Huile sur toile. Trace de signature et daté 1846 en bas à droite
Après une brève carrière dans l’administration, Jules Coignet rejoignit en 1818 ou 1819 l’atelier de Jean-Victor Bertin. Considéré comme l’un des maîtres du paysage historique, Bertin forma dans son atelier Corot, Michallon ou Daubigny. Malgré son échec au concours du prix de Rome dans cette catégorie en 1821, Coignet partit achever sa formation en Italie. Il y abandonnera la pratique du paysage dit historique, pour lui préférer un travail de « vues » croquées sur le vif et nourries de sa constante observation de la nature. Ses nombreux dessins attestent de sa manière de procéder. Il les recomposait en peinture dans l’atelier, mais à la différence de la manière romantique, demeurait très exactement fidèle à ce qu’il avait observé in situ.

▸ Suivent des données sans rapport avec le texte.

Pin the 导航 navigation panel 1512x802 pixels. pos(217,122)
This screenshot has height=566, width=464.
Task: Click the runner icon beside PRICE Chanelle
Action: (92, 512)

Coignet rentra en France en 1827, et demeura toute sa vie un voyageur insatiable. Il ne s’estimait en effet « le droit de peindre que ce qu’il avait vu et étudié ». Il parcourut avidement la France, de la Bretagne à la Savoie et de l’Anjou à l’Auvergne, et se rendit également dans le Tyrol, dont il ramena peut-être le plus poétique de ses recueils. Il retourna en Italie de 1840 à 1843, puis explora le Proche-Orient plusieurs années durant. L’artiste rapporta de ses voyages de nombreux paysages, nourris d’un sens de l’observation aiguisé, loin de tout goût pour l’anecdote. Il publiera plusieurs recueils d’illustrations – le premier, en 1825, rassemble des Vues pittoresques d’Italie. Ils attestent en outre de ses qualités de graveur, car Coignet transcrivit souvent lui-même ses dessins.
Jules Coignet fut très régulièrement présent au Salon de 1824 à 1859. Il s’avérait aussi un excellent pédagogue. Ouvrant un atelier dès 1831, il se pencha sur l’enseignement du paysage, et publia pour ce faire deux ouvrages recueillant ses dessins : Principes et Etudes de Paysage (1831), et Cours complet de paysage (1833).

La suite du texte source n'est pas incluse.